-------- Data under study --------

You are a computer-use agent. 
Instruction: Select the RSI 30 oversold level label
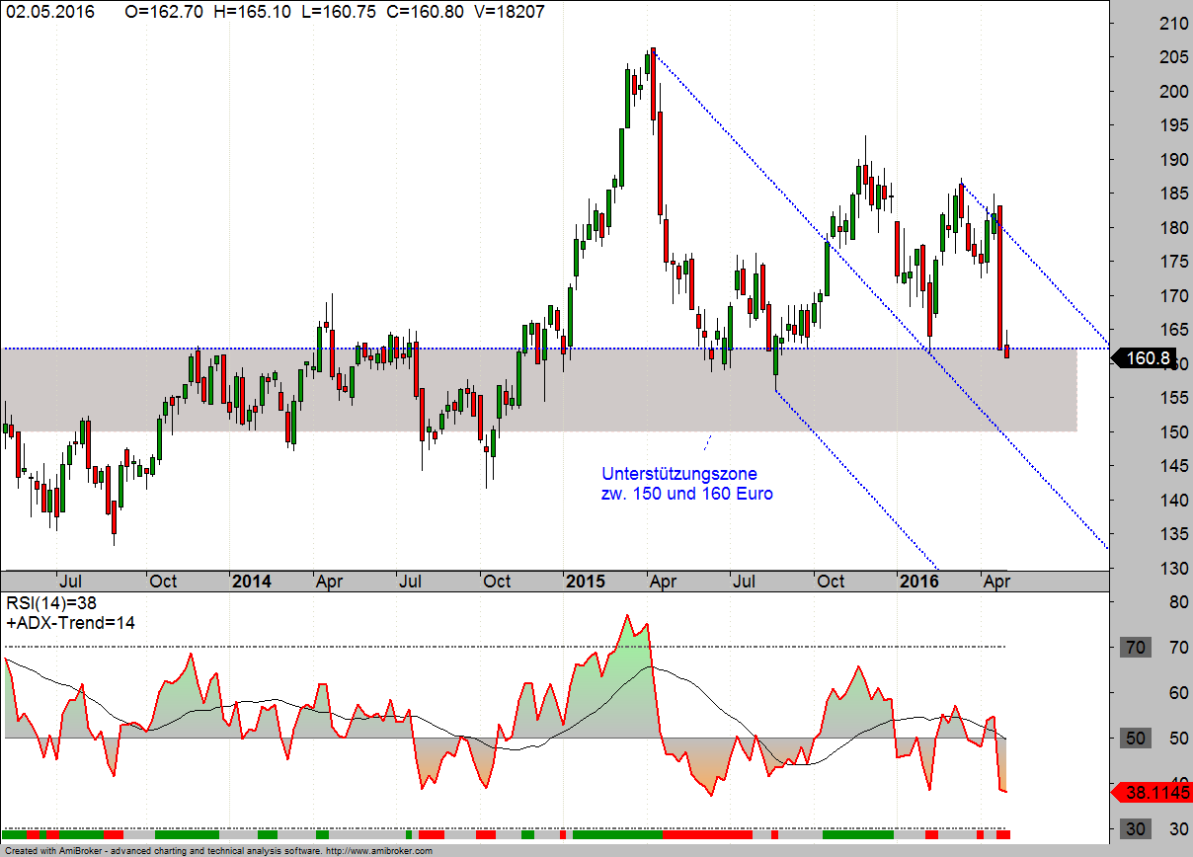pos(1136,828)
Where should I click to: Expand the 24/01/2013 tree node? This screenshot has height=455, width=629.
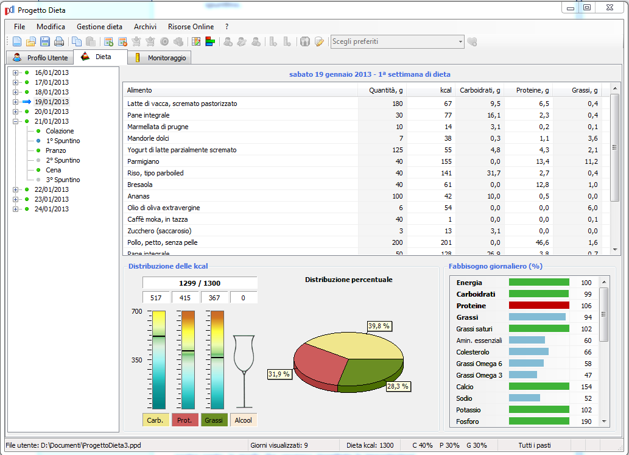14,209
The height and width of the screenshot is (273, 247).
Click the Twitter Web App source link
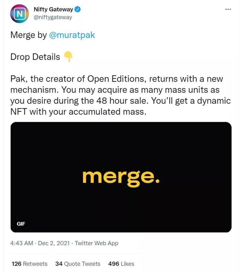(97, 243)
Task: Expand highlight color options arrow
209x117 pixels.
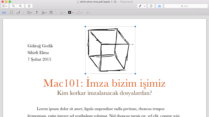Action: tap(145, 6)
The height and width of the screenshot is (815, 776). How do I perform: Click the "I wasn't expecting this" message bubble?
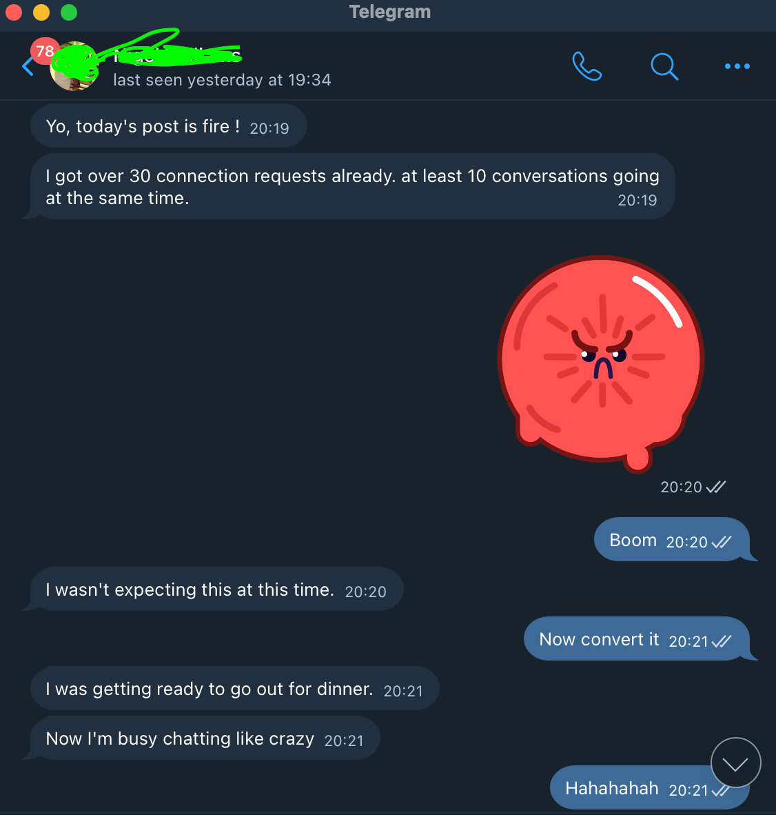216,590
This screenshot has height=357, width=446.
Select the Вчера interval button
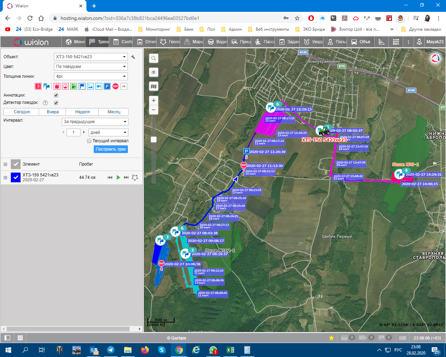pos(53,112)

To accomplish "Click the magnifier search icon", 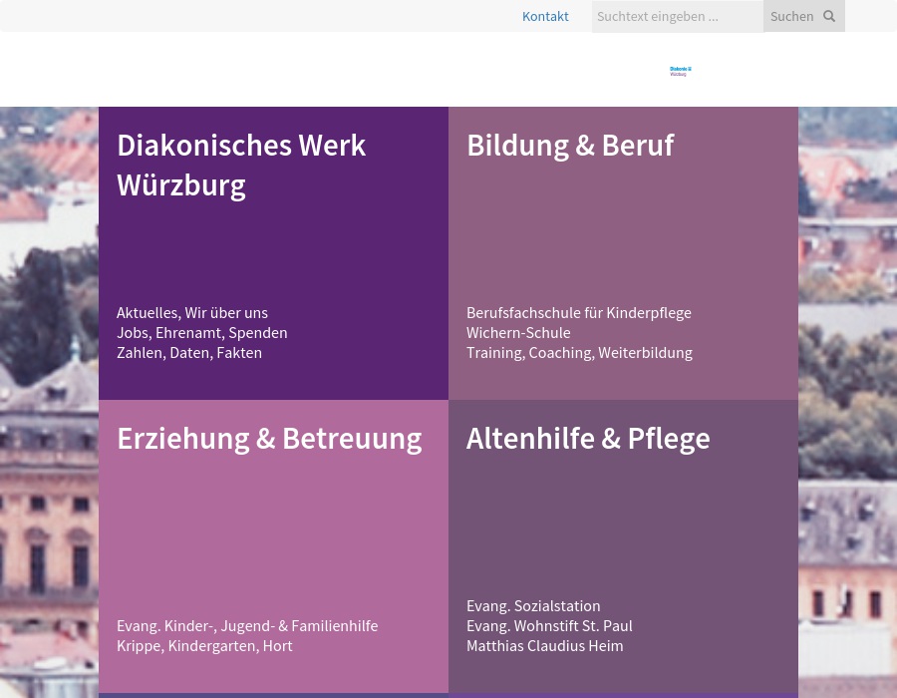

--------

◆ Your task ◆
All lines from the one holding "Select the Вчера interval button" through the last line of the records need to be copied exactly, both ends included, and the pictures left behind.

◆ Output of the exercise ◆
Select the Вчера interval button
pos(53,112)

To accomplish "Click the magnifier search icon", 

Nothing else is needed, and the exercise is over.